Computing gradients using autodiff

In [47]:
def f(w1, w2):
    return 3 * w1**2 + 2 * w1 * w2


w1, w2 = 5, 3
eps = 1e-6
(f(w1 + eps, w2) - f(w1, w2)) / eps

36.000003007075065

In [48]:
(f(w1, w2 + eps) - f(w1, w2)) / eps

10.000000003174137

In [49]:
# to compute the gradients automatically you can use the tf.GradientTape class
w1, w2 = tf.Variable(5.0), tf.Variable(3.0)
with tf.GradientTape() as tape:
    z = f(w1, w2)

gradients = tape.gradient(z, [w1, w2])
gradients
# in order to save memory only put the strict minimum inside the tf.GradientTape block or pause recording gradients using tape.stop_recording()

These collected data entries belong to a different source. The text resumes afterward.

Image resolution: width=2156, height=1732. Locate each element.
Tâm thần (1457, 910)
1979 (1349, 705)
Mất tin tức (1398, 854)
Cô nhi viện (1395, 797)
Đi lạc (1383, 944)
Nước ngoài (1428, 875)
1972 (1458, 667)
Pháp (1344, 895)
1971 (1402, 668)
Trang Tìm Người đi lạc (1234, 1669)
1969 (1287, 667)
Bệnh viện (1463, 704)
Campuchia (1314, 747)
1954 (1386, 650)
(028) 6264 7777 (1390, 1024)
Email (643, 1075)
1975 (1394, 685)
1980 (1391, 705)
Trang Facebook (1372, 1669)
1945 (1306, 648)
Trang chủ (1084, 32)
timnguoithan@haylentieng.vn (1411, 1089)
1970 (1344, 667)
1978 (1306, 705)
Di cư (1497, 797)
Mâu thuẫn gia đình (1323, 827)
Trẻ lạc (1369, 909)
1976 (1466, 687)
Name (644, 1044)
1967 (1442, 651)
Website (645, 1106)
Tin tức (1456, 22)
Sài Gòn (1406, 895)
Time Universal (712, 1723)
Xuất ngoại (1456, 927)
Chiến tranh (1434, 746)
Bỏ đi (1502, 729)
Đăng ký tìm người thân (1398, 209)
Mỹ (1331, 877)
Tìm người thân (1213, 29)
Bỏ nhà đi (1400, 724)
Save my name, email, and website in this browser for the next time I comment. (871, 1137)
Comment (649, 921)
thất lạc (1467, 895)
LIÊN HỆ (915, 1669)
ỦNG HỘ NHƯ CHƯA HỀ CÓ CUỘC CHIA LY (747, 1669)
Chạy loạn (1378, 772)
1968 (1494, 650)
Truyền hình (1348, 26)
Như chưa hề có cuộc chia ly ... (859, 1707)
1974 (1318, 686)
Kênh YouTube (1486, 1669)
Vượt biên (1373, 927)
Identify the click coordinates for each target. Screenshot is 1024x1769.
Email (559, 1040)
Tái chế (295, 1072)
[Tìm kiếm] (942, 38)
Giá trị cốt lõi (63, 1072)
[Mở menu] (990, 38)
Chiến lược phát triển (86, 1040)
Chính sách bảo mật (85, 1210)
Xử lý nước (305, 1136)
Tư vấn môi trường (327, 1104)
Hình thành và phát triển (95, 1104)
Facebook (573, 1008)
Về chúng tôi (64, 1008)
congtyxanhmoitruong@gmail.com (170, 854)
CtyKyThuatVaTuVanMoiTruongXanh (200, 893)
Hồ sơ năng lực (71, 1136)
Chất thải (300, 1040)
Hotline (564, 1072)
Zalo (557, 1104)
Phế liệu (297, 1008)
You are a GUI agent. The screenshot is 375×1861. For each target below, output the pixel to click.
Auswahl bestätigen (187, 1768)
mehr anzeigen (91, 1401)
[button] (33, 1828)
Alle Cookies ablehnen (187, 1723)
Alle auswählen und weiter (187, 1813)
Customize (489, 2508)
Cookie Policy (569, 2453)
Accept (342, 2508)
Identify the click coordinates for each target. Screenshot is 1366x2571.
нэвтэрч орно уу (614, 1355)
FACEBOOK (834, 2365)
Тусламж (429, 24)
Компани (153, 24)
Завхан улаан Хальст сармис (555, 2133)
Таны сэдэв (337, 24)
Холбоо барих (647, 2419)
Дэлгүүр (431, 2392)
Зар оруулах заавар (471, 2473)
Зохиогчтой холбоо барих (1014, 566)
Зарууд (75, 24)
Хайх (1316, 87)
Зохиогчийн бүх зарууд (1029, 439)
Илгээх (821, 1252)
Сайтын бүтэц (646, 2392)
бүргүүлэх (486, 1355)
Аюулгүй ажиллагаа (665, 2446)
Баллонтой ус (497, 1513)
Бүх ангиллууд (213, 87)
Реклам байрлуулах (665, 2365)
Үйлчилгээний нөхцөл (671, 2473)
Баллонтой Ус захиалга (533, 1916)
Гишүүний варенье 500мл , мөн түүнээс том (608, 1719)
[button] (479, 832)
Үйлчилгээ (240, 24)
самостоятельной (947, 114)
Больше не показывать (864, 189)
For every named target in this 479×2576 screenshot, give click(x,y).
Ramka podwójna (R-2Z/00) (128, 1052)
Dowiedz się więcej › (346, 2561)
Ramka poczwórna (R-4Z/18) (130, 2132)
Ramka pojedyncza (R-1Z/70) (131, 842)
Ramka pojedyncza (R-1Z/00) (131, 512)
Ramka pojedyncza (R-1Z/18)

[<tf.Tensor: shape=(), dtype=float32, numpy=36.0>,
 <tf.Tensor: shape=(), dtype=float32, numpy=10.0>]

In [50]:
# the tape is automatically erased after you call its gradient() method so you will get an exception if you try to call gradient() twice
with tf.GradientTape() as tape:
    z = f(w1, w2)

dz_dw1 = tape.gradient(z, w1)
# dz_dw2 = tape.gradient(z, w2) # this would raise an exception

In [51]:
# if you need to call gradient more than once you must make the tape persistent and delete it each time that you are done with it to release resources
with tf.GradientTape(persistent=True) as tape:
    z = f(w1, w2)

dz_dw1 = tape.gradient(z, w1)
print(dz_dw1)
dz_dw2 = tape.gradient(z, w2)
print(dz_dw2)
del tape

tf.Tensor(36.0, shape=(), dtype=float32)
tf.Tensor(10.0, shape=(), dtype=float32)


In [52]:
# by default the tape will only track operations involving variables so if you try to compute the gradient of z with regard to anything else it will return None
c1, c2 = tf.constant(5.0), tf.constant(3.0)
with tf.GradientTape() as tape:
    z = f(c1, c2)
gradients = tape.gradient(z, [c1, c2])
gradients
# this can be usefull if you want to impliment a regularization loss that penalizes activations that vary a lot when the inputs vary little

[None, None]

In [53]:
# if you want to compute the gradients of a vector you have to call the Jacobian() method to get a matrix containing all the partial derivatives
# in some cases you may want to stop gradients from backpropagating through some part of your neural network this is usefull for freezing lower layers when training a new DNN on top
def f(w1, w2):
    return 3 * w1**2 + tf.stop_gradient(2 * w1 * w2)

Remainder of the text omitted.